--- EXCERPTED RECORDS ---

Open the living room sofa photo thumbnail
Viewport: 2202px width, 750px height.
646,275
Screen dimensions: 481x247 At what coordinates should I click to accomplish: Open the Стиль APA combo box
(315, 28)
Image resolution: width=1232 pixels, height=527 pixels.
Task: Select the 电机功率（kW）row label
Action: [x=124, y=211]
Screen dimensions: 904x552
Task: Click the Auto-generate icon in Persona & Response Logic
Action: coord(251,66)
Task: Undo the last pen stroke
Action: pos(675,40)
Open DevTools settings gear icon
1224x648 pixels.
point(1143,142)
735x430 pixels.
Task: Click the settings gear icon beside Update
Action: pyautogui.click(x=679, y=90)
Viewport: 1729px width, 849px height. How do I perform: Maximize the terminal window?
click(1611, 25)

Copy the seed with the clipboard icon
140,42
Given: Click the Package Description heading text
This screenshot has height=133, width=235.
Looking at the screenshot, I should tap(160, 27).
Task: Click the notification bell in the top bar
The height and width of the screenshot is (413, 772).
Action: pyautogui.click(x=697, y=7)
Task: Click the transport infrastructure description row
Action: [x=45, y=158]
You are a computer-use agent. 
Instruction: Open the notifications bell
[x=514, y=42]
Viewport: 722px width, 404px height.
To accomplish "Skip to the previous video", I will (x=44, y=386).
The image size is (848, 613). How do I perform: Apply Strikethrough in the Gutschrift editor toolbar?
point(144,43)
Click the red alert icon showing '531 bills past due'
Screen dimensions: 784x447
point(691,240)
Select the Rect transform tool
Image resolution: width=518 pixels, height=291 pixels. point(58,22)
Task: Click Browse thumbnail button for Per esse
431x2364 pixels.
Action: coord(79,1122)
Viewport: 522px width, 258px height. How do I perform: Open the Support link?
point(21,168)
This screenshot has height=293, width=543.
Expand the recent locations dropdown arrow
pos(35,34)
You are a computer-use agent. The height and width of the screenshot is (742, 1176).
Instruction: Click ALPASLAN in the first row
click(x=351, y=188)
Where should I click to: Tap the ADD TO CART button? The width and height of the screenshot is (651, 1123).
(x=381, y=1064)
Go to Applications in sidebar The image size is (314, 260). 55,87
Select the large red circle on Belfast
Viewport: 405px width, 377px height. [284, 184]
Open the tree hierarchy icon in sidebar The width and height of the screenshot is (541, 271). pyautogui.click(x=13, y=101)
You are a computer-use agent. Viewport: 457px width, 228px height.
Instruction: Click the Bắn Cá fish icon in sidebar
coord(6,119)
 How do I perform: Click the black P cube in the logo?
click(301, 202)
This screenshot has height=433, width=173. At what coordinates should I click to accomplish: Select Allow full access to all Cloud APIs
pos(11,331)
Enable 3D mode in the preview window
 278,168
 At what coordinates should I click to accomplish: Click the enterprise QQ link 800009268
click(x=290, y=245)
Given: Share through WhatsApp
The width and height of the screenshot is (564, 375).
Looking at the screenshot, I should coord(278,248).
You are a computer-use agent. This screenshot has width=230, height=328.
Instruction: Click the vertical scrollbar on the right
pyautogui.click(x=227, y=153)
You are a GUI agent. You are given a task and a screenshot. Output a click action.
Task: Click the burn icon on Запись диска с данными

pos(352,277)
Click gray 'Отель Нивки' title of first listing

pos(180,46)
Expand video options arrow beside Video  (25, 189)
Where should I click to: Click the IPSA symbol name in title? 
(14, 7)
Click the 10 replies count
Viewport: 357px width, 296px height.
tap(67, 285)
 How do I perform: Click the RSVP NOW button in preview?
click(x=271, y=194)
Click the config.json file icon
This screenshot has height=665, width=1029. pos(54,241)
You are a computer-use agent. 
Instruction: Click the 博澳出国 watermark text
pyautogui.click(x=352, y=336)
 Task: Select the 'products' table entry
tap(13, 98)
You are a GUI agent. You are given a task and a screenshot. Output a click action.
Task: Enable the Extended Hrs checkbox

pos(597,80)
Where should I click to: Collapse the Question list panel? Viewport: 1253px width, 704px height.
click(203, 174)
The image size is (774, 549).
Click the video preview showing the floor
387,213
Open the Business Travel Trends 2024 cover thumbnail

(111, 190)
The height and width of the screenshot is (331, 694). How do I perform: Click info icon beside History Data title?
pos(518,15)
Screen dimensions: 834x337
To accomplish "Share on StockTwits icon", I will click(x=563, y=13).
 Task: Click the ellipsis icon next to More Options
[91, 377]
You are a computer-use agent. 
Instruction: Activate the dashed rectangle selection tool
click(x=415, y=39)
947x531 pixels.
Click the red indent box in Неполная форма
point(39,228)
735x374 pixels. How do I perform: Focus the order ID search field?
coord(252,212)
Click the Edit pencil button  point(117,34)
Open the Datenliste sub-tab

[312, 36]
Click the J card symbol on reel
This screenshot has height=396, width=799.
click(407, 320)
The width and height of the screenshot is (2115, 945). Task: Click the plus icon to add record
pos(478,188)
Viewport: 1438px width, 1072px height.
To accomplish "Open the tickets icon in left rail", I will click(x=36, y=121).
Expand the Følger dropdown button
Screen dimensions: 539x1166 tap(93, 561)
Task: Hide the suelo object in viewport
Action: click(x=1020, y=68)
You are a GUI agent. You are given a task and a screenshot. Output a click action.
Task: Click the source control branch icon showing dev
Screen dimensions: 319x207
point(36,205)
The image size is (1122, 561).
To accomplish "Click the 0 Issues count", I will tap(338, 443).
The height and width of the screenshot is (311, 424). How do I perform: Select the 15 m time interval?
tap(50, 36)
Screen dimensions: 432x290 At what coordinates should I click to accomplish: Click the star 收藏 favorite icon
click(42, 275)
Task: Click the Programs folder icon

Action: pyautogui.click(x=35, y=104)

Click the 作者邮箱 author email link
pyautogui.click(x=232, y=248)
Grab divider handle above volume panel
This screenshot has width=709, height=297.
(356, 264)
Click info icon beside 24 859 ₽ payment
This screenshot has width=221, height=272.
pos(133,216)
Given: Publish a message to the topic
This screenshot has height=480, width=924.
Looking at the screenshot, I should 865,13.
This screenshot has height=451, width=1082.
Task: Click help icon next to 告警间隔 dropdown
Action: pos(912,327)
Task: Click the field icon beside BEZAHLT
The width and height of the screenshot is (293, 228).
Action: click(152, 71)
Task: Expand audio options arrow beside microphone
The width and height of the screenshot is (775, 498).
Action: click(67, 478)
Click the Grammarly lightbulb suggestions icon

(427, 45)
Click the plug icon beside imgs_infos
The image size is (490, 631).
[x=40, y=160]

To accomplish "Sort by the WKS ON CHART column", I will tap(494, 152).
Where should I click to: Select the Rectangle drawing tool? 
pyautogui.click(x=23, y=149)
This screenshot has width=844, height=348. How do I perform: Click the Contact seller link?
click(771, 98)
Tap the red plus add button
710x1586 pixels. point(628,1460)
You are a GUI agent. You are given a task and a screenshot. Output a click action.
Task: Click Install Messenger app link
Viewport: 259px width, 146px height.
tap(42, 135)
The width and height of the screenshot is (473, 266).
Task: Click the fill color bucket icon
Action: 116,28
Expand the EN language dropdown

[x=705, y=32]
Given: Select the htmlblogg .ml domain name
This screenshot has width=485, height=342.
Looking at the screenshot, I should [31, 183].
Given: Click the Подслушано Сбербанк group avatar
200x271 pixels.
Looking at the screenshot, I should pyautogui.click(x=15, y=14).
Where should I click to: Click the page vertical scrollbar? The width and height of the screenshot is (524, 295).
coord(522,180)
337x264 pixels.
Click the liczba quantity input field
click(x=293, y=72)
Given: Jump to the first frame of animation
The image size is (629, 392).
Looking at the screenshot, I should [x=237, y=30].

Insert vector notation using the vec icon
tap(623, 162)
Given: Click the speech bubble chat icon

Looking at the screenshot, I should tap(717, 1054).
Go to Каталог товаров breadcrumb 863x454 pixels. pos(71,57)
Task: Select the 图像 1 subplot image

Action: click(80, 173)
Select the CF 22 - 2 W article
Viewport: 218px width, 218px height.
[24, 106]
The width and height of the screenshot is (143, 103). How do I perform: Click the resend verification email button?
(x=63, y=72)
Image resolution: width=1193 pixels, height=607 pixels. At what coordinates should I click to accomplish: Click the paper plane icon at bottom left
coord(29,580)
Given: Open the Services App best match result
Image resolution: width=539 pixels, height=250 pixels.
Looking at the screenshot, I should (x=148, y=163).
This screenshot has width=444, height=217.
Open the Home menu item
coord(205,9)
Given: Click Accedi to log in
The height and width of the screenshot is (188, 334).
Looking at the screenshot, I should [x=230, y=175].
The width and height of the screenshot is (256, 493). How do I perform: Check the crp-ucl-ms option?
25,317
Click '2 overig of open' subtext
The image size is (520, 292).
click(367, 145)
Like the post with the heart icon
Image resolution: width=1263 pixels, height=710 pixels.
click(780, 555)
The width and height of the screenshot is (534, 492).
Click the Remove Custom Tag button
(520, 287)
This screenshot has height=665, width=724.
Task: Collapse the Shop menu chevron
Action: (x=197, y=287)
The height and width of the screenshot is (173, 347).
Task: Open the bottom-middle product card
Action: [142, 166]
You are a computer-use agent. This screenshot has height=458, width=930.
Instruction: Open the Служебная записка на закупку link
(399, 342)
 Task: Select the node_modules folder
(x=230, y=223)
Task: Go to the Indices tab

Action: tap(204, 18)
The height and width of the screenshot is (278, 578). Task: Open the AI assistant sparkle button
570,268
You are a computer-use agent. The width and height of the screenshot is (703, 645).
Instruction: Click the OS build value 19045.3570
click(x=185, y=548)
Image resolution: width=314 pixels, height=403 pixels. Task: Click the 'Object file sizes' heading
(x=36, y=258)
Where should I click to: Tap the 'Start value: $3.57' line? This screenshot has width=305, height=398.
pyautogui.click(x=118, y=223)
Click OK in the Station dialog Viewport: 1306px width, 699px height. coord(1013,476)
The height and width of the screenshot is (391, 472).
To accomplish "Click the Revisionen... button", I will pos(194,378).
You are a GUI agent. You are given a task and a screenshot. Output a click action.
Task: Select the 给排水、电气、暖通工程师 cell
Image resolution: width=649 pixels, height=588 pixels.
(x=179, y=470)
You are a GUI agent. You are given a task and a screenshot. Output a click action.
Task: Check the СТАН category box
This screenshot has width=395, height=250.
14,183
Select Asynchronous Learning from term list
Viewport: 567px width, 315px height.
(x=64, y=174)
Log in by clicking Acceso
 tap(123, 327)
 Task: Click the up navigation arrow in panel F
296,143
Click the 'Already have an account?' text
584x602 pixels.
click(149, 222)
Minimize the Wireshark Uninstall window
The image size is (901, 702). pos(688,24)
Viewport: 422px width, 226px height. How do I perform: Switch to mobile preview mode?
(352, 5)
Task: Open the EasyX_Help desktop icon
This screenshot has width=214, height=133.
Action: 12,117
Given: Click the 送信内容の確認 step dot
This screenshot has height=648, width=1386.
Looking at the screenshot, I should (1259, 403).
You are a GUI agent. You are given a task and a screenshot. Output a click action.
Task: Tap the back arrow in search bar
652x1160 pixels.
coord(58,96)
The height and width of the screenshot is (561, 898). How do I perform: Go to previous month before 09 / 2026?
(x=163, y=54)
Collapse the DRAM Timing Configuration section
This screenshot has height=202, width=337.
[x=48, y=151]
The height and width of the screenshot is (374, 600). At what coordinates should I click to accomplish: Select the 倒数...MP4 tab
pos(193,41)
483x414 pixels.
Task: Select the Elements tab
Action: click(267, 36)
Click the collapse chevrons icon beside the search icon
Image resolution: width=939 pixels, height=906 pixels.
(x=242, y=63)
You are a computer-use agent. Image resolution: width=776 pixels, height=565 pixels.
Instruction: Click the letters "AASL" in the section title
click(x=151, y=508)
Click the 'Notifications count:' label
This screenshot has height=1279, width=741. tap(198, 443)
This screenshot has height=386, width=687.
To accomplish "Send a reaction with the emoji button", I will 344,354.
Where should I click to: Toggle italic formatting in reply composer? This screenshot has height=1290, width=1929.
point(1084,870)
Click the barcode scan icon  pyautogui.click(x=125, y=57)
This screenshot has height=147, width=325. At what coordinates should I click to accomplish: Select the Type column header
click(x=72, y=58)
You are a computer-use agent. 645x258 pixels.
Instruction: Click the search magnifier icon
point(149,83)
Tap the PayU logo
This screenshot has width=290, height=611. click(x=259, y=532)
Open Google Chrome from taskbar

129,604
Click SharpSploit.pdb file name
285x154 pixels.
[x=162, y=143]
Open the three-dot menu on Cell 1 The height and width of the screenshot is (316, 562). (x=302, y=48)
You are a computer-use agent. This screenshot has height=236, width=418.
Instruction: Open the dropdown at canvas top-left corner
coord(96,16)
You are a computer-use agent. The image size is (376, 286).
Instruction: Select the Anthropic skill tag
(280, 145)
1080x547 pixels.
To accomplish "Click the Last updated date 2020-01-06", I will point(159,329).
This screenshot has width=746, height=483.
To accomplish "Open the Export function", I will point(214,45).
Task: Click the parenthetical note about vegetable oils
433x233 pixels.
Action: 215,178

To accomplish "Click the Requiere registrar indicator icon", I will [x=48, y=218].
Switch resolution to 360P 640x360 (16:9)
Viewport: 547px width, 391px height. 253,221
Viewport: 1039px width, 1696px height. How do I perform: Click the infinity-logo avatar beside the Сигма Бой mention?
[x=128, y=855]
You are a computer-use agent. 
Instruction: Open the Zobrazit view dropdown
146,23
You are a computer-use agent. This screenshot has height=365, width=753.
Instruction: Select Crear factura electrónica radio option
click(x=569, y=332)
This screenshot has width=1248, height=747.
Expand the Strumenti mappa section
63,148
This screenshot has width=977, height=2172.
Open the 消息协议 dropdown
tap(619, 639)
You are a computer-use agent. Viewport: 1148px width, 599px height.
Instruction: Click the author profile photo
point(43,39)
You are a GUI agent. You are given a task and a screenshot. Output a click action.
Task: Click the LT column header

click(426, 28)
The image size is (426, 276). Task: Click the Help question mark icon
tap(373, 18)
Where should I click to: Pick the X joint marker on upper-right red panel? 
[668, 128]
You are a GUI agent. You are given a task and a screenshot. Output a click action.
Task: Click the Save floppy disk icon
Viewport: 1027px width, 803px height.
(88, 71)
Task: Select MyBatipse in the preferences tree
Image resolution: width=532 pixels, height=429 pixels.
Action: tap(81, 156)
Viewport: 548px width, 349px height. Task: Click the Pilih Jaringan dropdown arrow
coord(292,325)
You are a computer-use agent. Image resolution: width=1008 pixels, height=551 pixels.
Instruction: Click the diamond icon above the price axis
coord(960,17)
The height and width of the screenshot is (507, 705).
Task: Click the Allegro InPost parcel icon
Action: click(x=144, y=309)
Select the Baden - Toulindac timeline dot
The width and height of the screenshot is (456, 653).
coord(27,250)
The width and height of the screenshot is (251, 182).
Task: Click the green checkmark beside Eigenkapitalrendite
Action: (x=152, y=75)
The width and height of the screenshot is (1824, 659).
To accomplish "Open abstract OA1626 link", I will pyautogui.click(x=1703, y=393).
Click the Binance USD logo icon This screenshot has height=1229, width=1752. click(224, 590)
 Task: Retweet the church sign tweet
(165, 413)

---

▶ _TRY IT_:
Could you filter the material above and copy each line that holds the word "tree"?

▶ _TASK RESPONSE_:
Open the tree hierarchy icon in sidebar The width and height of the screenshot is (541, 271). pyautogui.click(x=13, y=101)
Task: Select MyBatipse in the preferences tree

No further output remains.